Le phénomène d’opposition entre la ville et la campagne sera du point de vue sociologique le thème central développé au XIVe siècle par l’historien maghrébin Ibn Khaldûn. Né à Tunis d’une famille andalouse, Ibn Khaldûn (732-784 / 1332-1406) est considéré comme le fondateur de la science historique, comme le premier sociologue et comme l’un des principaux penseurs de la philosophie historique.

 

Dans la préface de son livre Al-Muqaddima (‘’Le discours sur l’Histoire Universelle’’) il énonce: «Notre but actuel est d’une conception nouvelle, d’une grande originalité et d’une utilité extrême (…) Il s’agit d’une science indépendante et son sujet spécifique est la civilisation humaine et la société humaine.»

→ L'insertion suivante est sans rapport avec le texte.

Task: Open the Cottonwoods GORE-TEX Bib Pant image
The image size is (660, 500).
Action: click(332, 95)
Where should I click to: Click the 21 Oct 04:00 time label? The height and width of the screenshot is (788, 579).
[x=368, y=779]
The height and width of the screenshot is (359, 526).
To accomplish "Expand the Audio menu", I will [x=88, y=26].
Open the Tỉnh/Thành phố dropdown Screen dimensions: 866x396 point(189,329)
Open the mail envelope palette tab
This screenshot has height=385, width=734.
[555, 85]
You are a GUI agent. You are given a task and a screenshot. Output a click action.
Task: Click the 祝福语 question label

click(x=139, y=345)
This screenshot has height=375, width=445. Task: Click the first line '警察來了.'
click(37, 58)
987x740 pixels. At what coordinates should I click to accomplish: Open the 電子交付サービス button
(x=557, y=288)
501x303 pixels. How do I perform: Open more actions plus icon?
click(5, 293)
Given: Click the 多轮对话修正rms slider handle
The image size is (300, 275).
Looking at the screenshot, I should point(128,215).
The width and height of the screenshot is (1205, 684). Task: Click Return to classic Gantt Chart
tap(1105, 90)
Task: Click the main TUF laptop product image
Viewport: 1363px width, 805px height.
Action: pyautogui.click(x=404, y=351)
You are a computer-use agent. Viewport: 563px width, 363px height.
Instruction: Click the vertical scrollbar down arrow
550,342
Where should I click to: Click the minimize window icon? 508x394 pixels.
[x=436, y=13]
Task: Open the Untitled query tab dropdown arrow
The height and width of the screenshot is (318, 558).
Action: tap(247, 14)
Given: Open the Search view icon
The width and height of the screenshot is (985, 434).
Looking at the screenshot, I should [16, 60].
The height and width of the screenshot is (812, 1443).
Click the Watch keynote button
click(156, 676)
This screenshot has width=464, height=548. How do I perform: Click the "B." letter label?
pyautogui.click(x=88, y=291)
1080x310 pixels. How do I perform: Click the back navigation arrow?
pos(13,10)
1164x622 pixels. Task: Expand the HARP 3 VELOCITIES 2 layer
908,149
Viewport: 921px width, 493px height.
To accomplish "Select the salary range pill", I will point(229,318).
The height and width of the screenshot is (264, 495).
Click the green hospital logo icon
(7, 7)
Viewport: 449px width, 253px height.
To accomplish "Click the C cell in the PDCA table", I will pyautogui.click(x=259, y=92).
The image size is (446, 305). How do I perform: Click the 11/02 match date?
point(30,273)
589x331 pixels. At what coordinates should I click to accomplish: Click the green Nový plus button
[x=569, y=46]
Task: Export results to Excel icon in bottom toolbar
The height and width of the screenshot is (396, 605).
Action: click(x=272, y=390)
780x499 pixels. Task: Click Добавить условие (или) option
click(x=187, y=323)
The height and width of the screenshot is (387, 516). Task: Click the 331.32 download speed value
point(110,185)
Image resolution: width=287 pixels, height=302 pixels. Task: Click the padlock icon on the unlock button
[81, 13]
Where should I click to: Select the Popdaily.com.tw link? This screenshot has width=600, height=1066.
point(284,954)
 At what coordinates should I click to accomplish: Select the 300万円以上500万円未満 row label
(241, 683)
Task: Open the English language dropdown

«L’homme se distingue des autres créatures vivantes par ses attributs concret, parmi lesquels la civilisation, c’est-à-dire la cohabitation des hommes dans les villes et sous les tentes, pour satisfaire leur tendance vers la société et leurs besoins, car la coopération est dans la nature des hommes».

 

Ibn Khaldûn construit sa sociologie générale autour de la décadence inexorable de la civilisation et il cherche à analyser les causes de l’entropie. Bien avant les spéculations des philosophes de l’histoire, il considère que les civilisations sont mortelles à cause de l’entropie, car ‘’la finalité de la civilisation est la culture (arts divers) et le luxe. Une fois que cette finalité est accomplie, la civilisation se gâte et décline, suivant l’exemple des êtres vivants’’.

 

Fernand Braudel, dans son essai sur les civilisations, s’oppose à ce qu’il appelle ‘’les philosophies abusives de l’histoire’’. Malheureusement, il ne tient pas compte de celle de Khaldûn: il eût été intéressant de lire ses remarques sur ce penseur méditerranéen, préoccupé par la causalité des faits historique. En revanche Braudel, comme on pouvait s’y attendre, s’attache aux théories d’Oswald Spengler (La décadence de l’Occident, 1922) et d’Arnold Toynbee (Etudes de l’histoire, 1946).

 

Il extrait de Spengler l’idée motrice que «toute culture atteint un moment où elle se transforme nécessairement en civilisation; dans cette ‘’fin du devenir’’ elle cesse alors d’être un Organisme vivant et ne se maintient que grâce à la vitesse acquise, puisque ‘’le feu de son âme s’est éteint’’, et l’été cède la place à l’hiver».

 

Pour Toynbee, malgré qu’on doive reconnaître qu’il apporte sur elles une touche différentes, anglo-saxonne, les civilisations sont aussi des êtres vivants qui naissent, grandissent et meurent. Même si on constate les morts successives des civilisations on assiste à un progrès évident entre l’infrahomme et le surhomme à venir. Les civilisations se mettent de plus en plus au service des religions supérieures et non le contraire.

 

Même si les études de ces penseurs apportent des réflexions et des visions riches en nuances, on a observé dans plusieurs disciplines un certain rejet de la philosophie de l’histoire, parce que celle-ci reflète une causalité dernière de type moral et qu’elle répand l’idée qu’une civilisation ne possède qu’une seule et unique phase de créativité.

 

 

Ce qui permet d’arriver à une plus grande compréhension des civilisations c’est davantage l’étude du contenu, de la structure et du développement de leur culture, que du type d’événement qui se répètent dans leur histoire. Toynbee avait d’ailleurs observé que l’étude des civilisations ne doit pas se cantonner à un nombre réduit de grandes cultures hautement différentiables mais doit se soucier des cultures mineures, dérivées et peu en vue, en accord avec la place qui leur revient.

 

En ce sens L’histoire d’Ibn Khaldûn constitue un exemple réussi, car même s’il parle de la civilisation islamique dans sa perspective universaliste, il s’attache avant tout à la société maghrébine.